What I learned is to submit a diagnostic log with a support case whenever there are unexpected performance problems. And that is the ONLY possible way to resolve the problem I had, short of replacing all the drives, one by one, in order to try to isolate the problem drive. And there was no way to ascertain that the problem was even due to a bad drive that tests find in all the standard ways.

In my experience, most modern drives tend to fail quickly, but it is entirely possible for a drive to go through a phase of recoverable errors before failing. If these errors are recovered by the drive microcode, then the drive might not report any errors. But retries nearly always cause noticeable performance problems - just what you got.

For peace of mind I keep drive (equal to the largest drive in the Drobo) as a spare. I need to know if it is working, so no point keeping it in the cupboard, so it’s in a caddy on my desk. I use it for temporary space, and anything else that I can afford to lose at the drop of a hat.

So, when one of my drives fails, I can have the replacement fitted within a minute (though I wait for the recovery before I start swapping drives; doing it too quickly can confuse the Drobo)

Hi Swifty,

Looking at the SMART data for the 1.5TB drive (WD15EADS) that I discussed above, it has ZERO reallocated sectors, nor any counts on any other “error” values.

The only unusual status is the Load Cycle Count, at 92,929, with 18,346 power on hours. That works out to a load operation every 12 minutes or so. This is the only drive I’ve run across with an inordinate Load Cycle Count but most of my drives need to be pulled from wherever they reside in order to get SMART data. (Whoever designed that standard and all the related interfaces was not SMART, he was supremely stupid, but I’m thread drifting :-)).

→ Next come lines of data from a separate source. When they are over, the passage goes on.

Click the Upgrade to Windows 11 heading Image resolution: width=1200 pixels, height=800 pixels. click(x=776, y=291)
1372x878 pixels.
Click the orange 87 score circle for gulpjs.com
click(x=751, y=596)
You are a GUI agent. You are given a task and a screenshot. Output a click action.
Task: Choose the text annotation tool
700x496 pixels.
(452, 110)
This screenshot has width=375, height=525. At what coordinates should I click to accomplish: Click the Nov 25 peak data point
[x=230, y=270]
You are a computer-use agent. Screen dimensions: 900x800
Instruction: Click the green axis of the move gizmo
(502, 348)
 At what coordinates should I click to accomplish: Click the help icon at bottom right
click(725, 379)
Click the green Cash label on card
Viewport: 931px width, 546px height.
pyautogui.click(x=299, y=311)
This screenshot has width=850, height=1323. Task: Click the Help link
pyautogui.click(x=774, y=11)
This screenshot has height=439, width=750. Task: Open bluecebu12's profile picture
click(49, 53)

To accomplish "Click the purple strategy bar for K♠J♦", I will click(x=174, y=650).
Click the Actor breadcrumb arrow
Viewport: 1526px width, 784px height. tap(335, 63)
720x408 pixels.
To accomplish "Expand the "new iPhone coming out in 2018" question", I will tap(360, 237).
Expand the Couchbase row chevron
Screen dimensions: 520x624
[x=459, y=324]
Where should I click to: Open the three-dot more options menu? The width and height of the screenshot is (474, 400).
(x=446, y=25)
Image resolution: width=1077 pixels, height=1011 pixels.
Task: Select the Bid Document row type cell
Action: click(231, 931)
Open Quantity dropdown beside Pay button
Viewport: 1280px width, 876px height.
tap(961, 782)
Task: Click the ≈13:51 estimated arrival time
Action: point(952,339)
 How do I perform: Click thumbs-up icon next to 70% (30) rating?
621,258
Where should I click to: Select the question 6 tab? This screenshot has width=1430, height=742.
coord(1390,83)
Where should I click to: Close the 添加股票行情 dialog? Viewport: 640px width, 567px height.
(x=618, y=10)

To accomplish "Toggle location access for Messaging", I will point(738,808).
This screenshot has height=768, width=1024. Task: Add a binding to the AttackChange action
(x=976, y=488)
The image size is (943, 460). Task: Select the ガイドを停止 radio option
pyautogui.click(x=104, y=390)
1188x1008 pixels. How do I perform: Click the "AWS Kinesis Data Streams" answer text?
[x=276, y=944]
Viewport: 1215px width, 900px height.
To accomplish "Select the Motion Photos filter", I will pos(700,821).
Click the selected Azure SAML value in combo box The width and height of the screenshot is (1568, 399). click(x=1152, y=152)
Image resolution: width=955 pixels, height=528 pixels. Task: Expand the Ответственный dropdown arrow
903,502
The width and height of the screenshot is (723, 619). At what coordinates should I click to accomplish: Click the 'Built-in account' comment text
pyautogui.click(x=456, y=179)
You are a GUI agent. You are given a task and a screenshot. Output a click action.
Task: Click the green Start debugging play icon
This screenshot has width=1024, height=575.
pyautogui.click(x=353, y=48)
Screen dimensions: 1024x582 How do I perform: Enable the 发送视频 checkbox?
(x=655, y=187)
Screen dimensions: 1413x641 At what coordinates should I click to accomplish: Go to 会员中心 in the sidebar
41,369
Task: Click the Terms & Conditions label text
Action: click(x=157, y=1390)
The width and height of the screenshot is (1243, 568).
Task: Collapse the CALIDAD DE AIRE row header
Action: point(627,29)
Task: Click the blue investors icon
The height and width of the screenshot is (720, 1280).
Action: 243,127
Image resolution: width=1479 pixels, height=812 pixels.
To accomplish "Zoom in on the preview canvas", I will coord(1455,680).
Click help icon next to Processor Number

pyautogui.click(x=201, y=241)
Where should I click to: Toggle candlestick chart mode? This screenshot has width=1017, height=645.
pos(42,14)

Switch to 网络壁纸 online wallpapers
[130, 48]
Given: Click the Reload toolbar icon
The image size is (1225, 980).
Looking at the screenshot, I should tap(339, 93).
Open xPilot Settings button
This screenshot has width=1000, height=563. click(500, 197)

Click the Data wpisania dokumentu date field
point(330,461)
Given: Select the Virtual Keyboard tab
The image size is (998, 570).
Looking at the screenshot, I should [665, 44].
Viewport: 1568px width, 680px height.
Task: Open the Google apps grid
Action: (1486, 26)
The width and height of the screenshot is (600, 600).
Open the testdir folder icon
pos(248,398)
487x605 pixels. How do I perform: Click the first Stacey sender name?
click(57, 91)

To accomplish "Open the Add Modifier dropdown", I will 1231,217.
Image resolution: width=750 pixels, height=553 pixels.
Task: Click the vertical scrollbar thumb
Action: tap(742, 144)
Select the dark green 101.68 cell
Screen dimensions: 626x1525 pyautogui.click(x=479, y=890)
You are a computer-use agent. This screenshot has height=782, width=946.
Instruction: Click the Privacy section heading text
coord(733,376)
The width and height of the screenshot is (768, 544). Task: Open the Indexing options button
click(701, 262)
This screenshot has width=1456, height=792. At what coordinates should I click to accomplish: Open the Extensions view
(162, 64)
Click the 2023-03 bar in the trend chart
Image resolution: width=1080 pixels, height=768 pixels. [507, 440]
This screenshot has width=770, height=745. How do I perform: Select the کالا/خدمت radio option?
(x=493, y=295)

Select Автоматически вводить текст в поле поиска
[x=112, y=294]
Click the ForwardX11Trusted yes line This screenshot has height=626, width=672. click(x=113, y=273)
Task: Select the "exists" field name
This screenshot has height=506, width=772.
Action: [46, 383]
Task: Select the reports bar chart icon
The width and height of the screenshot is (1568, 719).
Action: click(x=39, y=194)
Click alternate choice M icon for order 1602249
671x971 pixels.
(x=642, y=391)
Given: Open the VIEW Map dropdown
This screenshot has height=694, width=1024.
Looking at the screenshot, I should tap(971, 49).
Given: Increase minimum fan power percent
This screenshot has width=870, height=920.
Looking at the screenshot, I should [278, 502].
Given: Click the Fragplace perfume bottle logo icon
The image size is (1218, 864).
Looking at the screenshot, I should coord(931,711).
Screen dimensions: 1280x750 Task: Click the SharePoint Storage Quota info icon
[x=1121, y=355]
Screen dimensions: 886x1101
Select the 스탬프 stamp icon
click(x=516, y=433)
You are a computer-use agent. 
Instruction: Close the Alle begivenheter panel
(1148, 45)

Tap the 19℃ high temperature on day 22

Checking my records, the drive was installed in the Drobo for no more than 298 days, representing a maximum possible power on hours of about 7150. So the drive has spun a minimum of 11,000 hours, as an internal SATA drive in my server, since then.

My Drobo V2 historically had a transfer rate of 10-15MB/s, on average, more or less. With that drive installed the performance varied considerably and somewhat randomly, between “normal” for short periods of time, to under 1MB/s, and occasionally far lower than 1MB/s.

I lived with it a long time before initiating my support case. I thought the Drobo was just really sucking :-). Anyone that owns a V2 and has spent much time monitoring throughput performance knows that even under the best of circumstances it can vary considerably. As soon as I replaced the drive the performance went back to the reasonably consistent 10-15MB/s performance I was accustomed to with the original set of 4x WD10EADS drives.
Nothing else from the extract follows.